((

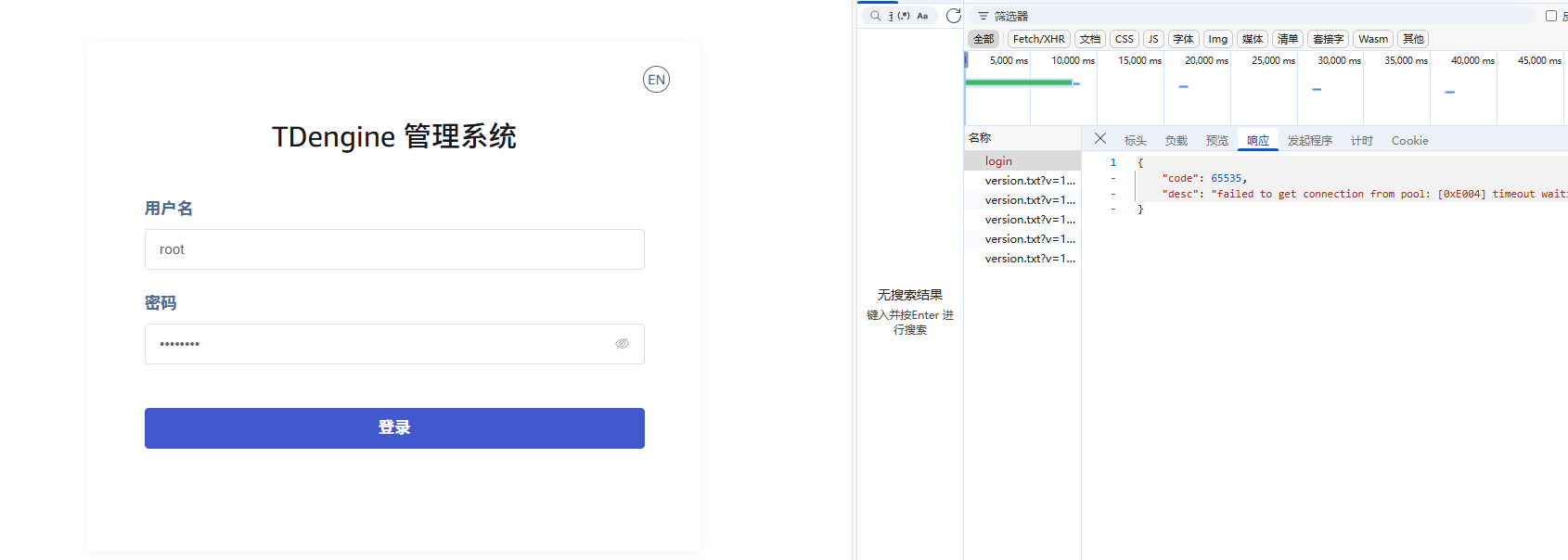Select the login request in the list
This screenshot has width=1568, height=560.
click(998, 161)
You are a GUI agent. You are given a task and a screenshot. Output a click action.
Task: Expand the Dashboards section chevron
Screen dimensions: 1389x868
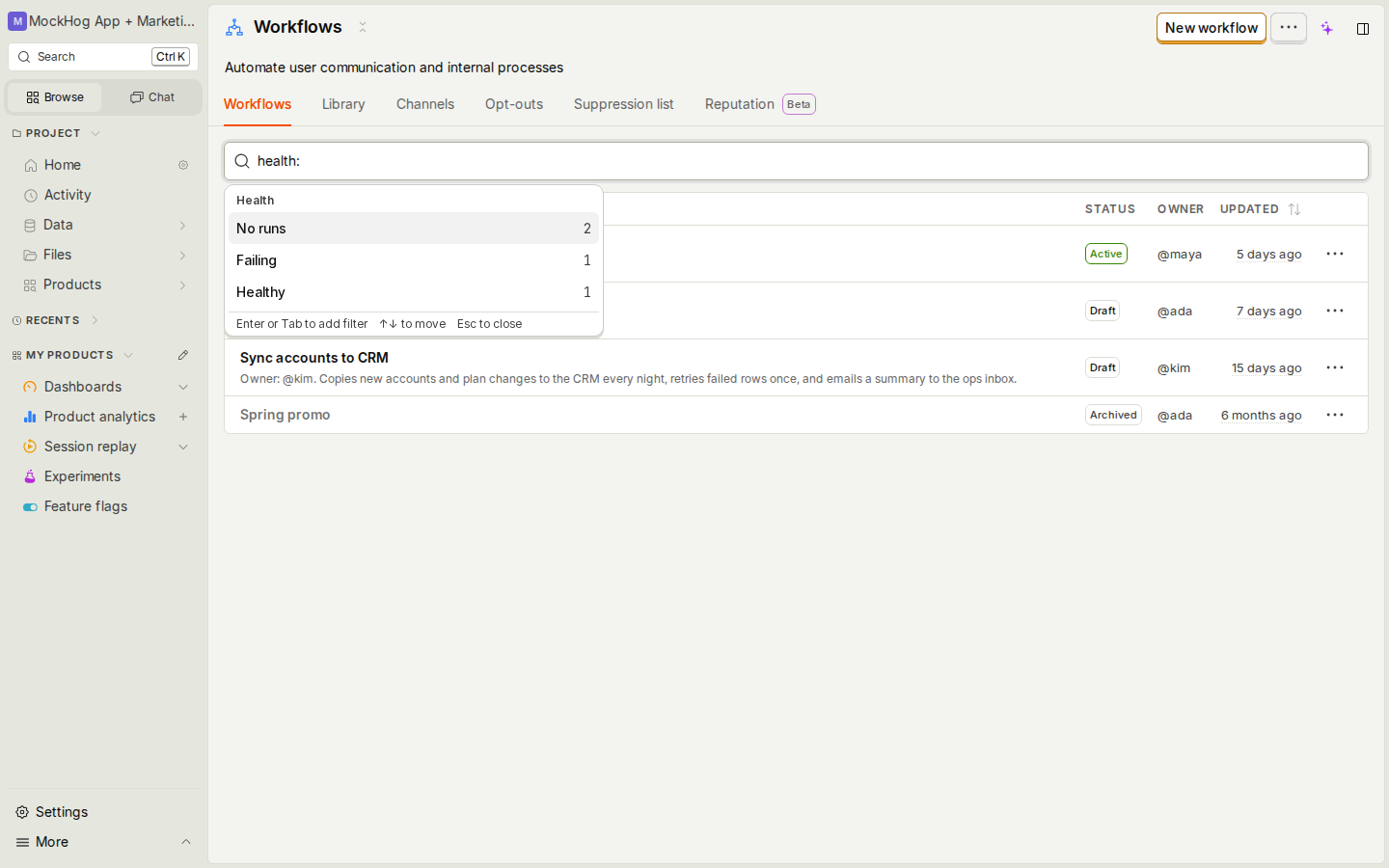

))

PROBLEM TO SOLVE >> The copy should start at the line that contains "You are a GUI", end at the last line of the entries above, and match each line exactly, with pictures dropped.

PROBLEM SOLUTION >>
You are a GUI agent. You are given a task and a screenshot. Output a click action.
Task: Expand the Dashboards section chevron
Screen dimensions: 1389x868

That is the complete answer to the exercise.